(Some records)

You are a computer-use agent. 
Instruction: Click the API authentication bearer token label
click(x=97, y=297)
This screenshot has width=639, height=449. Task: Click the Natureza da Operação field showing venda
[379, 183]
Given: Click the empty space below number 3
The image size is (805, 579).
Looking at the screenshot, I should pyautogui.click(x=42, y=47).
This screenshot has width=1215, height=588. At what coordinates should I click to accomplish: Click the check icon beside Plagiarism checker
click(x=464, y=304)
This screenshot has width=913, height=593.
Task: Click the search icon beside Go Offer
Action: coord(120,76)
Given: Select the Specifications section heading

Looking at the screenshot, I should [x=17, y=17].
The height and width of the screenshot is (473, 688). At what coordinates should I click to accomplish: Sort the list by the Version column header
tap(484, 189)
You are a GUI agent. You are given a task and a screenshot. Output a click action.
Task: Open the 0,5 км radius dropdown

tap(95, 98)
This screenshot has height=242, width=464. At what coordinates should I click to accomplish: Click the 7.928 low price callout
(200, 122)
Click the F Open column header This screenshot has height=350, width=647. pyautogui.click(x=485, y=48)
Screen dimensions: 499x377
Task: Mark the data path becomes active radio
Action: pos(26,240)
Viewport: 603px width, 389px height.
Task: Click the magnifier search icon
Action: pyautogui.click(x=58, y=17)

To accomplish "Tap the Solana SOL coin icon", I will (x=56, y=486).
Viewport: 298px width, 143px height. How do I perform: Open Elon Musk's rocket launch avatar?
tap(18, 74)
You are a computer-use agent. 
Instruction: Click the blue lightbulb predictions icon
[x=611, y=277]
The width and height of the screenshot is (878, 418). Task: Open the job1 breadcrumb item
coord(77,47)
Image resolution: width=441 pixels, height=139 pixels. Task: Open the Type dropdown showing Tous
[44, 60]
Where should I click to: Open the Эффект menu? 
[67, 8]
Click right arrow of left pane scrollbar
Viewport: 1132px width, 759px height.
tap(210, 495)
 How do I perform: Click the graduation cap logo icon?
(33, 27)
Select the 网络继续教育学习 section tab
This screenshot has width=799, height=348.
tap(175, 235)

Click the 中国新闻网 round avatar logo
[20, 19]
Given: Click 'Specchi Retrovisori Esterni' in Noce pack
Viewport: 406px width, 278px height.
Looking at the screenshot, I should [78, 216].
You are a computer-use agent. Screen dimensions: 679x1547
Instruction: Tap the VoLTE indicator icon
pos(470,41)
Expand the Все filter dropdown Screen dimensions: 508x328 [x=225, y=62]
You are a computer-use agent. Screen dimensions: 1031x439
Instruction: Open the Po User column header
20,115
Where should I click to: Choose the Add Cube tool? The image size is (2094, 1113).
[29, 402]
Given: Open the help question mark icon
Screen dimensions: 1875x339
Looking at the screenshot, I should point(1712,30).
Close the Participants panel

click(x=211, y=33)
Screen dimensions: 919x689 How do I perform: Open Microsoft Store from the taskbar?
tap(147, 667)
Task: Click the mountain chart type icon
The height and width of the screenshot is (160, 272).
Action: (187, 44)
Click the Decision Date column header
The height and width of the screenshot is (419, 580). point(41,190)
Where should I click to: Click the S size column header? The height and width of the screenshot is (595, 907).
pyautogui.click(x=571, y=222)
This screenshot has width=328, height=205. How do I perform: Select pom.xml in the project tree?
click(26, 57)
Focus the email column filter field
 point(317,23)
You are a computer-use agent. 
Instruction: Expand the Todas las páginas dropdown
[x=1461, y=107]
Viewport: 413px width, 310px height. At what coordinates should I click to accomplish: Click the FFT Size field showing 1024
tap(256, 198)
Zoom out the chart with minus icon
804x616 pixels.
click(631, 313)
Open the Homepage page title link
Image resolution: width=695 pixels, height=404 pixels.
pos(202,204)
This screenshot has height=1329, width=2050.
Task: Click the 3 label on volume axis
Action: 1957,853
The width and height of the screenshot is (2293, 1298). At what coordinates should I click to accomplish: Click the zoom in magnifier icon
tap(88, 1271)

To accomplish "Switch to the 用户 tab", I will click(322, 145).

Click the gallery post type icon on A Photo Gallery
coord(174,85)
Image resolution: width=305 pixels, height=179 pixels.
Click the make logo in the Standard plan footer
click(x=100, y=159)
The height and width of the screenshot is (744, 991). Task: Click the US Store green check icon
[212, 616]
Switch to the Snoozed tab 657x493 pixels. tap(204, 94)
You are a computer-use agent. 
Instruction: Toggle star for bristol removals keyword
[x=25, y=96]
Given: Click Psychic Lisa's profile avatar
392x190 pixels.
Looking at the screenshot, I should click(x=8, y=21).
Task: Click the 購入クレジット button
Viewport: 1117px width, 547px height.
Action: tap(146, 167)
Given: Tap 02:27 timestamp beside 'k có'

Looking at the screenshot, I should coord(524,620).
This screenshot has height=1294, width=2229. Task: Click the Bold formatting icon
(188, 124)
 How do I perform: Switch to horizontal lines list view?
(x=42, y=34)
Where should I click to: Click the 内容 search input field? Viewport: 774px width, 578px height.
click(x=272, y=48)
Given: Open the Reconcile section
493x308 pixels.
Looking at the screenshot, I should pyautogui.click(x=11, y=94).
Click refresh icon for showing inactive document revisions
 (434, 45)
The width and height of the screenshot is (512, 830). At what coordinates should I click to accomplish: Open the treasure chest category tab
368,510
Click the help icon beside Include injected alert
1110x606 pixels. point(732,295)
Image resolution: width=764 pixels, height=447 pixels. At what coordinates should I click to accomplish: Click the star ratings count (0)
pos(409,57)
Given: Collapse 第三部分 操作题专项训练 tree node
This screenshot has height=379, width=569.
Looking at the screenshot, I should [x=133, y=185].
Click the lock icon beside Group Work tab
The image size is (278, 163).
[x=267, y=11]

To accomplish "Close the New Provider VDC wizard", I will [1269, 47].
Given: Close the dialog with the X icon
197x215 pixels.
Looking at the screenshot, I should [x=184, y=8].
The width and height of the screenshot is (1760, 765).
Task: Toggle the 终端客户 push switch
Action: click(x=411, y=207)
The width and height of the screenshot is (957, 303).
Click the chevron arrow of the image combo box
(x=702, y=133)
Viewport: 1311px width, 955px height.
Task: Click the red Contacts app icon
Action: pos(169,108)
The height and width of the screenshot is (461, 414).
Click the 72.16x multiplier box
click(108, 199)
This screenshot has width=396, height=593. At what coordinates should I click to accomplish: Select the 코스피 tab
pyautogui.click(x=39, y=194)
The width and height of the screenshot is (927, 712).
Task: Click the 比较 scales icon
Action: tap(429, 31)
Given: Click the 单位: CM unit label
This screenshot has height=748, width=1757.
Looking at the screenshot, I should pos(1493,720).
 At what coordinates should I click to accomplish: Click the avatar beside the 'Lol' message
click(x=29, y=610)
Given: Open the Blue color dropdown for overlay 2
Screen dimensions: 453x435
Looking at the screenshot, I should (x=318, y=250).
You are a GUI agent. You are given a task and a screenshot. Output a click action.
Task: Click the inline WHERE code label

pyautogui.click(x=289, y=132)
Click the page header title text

▶ [WRITTEN REQUEST] Reproduce the lines verbatim, beginning with the line that contains "Given: Click the 单位: CM unit label" and ending after the line that contains "click(x=29, y=610)".

▶ [RESPONSE]
Given: Click the 单位: CM unit label
This screenshot has height=748, width=1757.
Looking at the screenshot, I should pos(1493,720).
 At what coordinates should I click to accomplish: Click the avatar beside the 'Lol' message
click(x=29, y=610)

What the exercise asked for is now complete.